### ABOUT THIS EXERCISE
Please retype every entry, keeping each one exactly as written.

### WORKING DATA

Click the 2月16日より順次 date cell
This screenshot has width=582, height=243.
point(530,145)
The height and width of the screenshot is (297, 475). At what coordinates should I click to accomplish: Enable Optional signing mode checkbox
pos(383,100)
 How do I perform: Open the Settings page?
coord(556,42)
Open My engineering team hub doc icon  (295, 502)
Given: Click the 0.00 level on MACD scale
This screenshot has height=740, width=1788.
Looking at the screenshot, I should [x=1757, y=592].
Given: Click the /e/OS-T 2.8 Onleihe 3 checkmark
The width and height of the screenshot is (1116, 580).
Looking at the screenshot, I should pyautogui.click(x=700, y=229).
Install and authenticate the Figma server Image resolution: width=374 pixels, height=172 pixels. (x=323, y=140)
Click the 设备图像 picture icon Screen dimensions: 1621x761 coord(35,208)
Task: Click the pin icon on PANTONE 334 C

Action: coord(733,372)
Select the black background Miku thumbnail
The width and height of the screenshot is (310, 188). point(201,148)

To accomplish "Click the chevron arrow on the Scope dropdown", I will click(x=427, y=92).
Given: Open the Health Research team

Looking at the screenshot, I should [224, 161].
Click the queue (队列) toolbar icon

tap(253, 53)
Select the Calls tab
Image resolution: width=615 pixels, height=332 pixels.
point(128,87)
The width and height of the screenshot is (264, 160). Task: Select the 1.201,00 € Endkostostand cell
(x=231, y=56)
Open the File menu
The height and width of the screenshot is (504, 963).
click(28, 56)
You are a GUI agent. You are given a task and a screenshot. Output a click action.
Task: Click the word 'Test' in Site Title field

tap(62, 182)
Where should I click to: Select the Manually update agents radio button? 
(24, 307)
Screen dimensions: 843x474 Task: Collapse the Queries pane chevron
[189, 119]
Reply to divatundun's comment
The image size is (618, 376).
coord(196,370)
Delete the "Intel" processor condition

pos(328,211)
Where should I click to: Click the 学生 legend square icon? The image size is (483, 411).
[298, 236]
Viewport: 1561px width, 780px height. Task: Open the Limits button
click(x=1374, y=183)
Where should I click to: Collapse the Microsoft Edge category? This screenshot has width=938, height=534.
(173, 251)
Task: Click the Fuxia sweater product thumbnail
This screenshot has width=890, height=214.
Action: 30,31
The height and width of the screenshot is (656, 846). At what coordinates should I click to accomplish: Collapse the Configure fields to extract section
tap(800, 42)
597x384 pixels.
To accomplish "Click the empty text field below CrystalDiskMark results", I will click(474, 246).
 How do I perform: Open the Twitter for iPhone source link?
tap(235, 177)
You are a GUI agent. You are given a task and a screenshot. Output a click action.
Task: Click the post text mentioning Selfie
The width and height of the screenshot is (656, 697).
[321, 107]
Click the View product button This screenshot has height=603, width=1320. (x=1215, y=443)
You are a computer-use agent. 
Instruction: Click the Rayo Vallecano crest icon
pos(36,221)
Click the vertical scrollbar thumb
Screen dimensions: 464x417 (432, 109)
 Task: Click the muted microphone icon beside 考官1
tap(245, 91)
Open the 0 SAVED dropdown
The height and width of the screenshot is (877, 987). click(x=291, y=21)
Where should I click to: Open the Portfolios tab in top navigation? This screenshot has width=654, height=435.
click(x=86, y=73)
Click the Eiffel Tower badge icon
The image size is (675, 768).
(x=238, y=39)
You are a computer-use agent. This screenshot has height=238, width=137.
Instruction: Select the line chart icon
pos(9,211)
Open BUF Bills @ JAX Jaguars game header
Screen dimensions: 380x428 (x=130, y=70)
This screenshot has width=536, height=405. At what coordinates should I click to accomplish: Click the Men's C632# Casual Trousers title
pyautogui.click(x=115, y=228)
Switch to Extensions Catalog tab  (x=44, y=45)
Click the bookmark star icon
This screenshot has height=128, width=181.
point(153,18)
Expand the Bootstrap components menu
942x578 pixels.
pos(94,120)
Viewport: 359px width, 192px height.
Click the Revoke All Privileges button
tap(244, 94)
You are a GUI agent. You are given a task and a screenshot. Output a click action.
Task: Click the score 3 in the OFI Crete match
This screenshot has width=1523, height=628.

### TASK SOLUTION
Click the 2月16日より順次 date cell
This screenshot has width=582, height=243.
point(530,145)
The height and width of the screenshot is (297, 475). At what coordinates should I click to accomplish: Enable Optional signing mode checkbox
pos(383,100)
 How do I perform: Open the Settings page?
coord(556,42)
Open My engineering team hub doc icon  (295, 502)
Given: Click the 0.00 level on MACD scale
This screenshot has height=740, width=1788.
Looking at the screenshot, I should [x=1757, y=592].
Given: Click the /e/OS-T 2.8 Onleihe 3 checkmark
The width and height of the screenshot is (1116, 580).
Looking at the screenshot, I should pyautogui.click(x=700, y=229).
Install and authenticate the Figma server Image resolution: width=374 pixels, height=172 pixels. (x=323, y=140)
Click the 设备图像 picture icon Screen dimensions: 1621x761 coord(35,208)
Task: Click the pin icon on PANTONE 334 C

Action: coord(733,372)
Select the black background Miku thumbnail
The width and height of the screenshot is (310, 188). point(201,148)

To accomplish "Click the chevron arrow on the Scope dropdown", I will click(x=427, y=92).
Given: Open the Health Research team

Looking at the screenshot, I should [224, 161].
Click the queue (队列) toolbar icon

tap(253, 53)
Select the Calls tab
Image resolution: width=615 pixels, height=332 pixels.
point(128,87)
The width and height of the screenshot is (264, 160). Task: Select the 1.201,00 € Endkostostand cell
(x=231, y=56)
Open the File menu
The height and width of the screenshot is (504, 963).
click(28, 56)
You are a GUI agent. You are given a task and a screenshot. Output a click action.
Task: Click the word 'Test' in Site Title field

tap(62, 182)
Where should I click to: Select the Manually update agents radio button? 
(24, 307)
Screen dimensions: 843x474 Task: Collapse the Queries pane chevron
[189, 119]
Reply to divatundun's comment
The image size is (618, 376).
coord(196,370)
Delete the "Intel" processor condition

pos(328,211)
Where should I click to: Click the 学生 legend square icon? The image size is (483, 411).
[298, 236]
Viewport: 1561px width, 780px height. Task: Open the Limits button
click(x=1374, y=183)
Where should I click to: Collapse the Microsoft Edge category? This screenshot has width=938, height=534.
(173, 251)
Task: Click the Fuxia sweater product thumbnail
This screenshot has width=890, height=214.
Action: 30,31
The height and width of the screenshot is (656, 846). At what coordinates should I click to accomplish: Collapse the Configure fields to extract section
tap(800, 42)
597x384 pixels.
To accomplish "Click the empty text field below CrystalDiskMark results", I will click(474, 246).
 How do I perform: Open the Twitter for iPhone source link?
tap(235, 177)
You are a GUI agent. You are given a task and a screenshot. Output a click action.
Task: Click the post text mentioning Selfie
The width and height of the screenshot is (656, 697).
[321, 107]
Click the View product button This screenshot has height=603, width=1320. (x=1215, y=443)
You are a computer-use agent. 
Instruction: Click the Rayo Vallecano crest icon
pos(36,221)
Click the vertical scrollbar thumb
Screen dimensions: 464x417 (432, 109)
 Task: Click the muted microphone icon beside 考官1
tap(245, 91)
Open the 0 SAVED dropdown
The height and width of the screenshot is (877, 987). click(x=291, y=21)
Where should I click to: Open the Portfolios tab in top navigation? This screenshot has width=654, height=435.
click(x=86, y=73)
Click the Eiffel Tower badge icon
The image size is (675, 768).
(x=238, y=39)
You are a computer-use agent. This screenshot has height=238, width=137.
Instruction: Select the line chart icon
pos(9,211)
Open BUF Bills @ JAX Jaguars game header
Screen dimensions: 380x428 (x=130, y=70)
This screenshot has width=536, height=405. At what coordinates should I click to accomplish: Click the Men's C632# Casual Trousers title
pyautogui.click(x=115, y=228)
Switch to Extensions Catalog tab  (x=44, y=45)
Click the bookmark star icon
This screenshot has height=128, width=181.
point(153,18)
Expand the Bootstrap components menu
942x578 pixels.
pos(94,120)
Viewport: 359px width, 192px height.
Click the Revoke All Privileges button
tap(244, 94)
You are a GUI agent. You are given a task and a screenshot. Output a click action.
Task: Click the score 3 in the OFI Crete match
This screenshot has width=1523, height=628.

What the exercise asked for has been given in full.